ABOUT THIS EXERCISE =>
The material below contains a line with "Screen dimensions: 1022x766" and a line with "The width and". Copy exactly those two lines and all lines between them.

STUDY MATERIAL =>
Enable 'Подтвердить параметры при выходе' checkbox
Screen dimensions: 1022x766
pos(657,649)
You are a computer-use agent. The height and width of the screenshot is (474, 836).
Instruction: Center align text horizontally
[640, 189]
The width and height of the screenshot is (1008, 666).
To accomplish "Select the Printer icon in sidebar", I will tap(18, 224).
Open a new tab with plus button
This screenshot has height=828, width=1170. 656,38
---
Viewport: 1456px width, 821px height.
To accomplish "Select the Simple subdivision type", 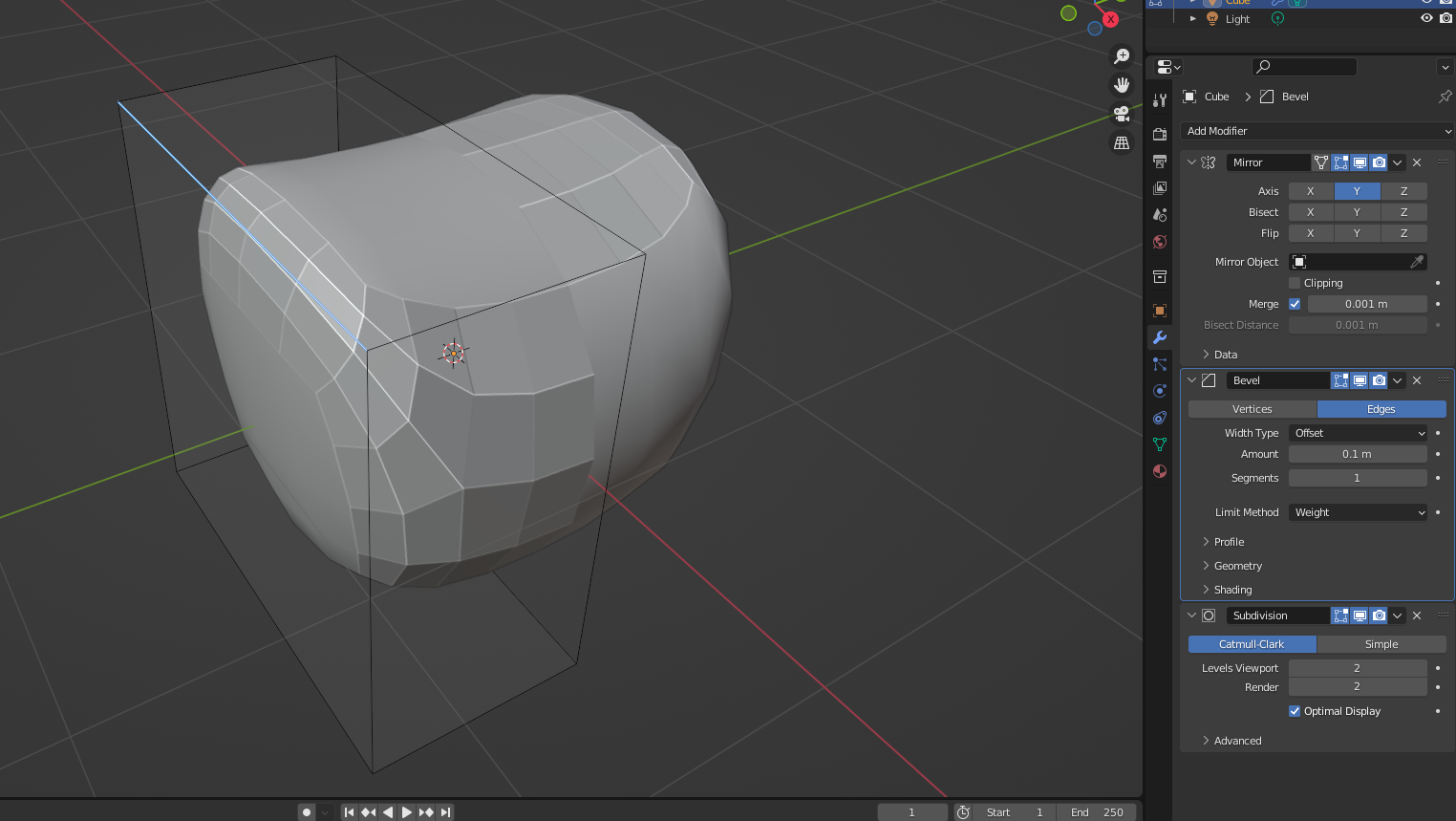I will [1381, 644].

RESULT FOR THIS EXERCISE =>
Screen dimensions: 1022x766
pos(657,649)
You are a computer-use agent. The height and width of the screenshot is (474, 836).
Instruction: Center align text horizontally
[640, 189]
The width and height of the screenshot is (1008, 666).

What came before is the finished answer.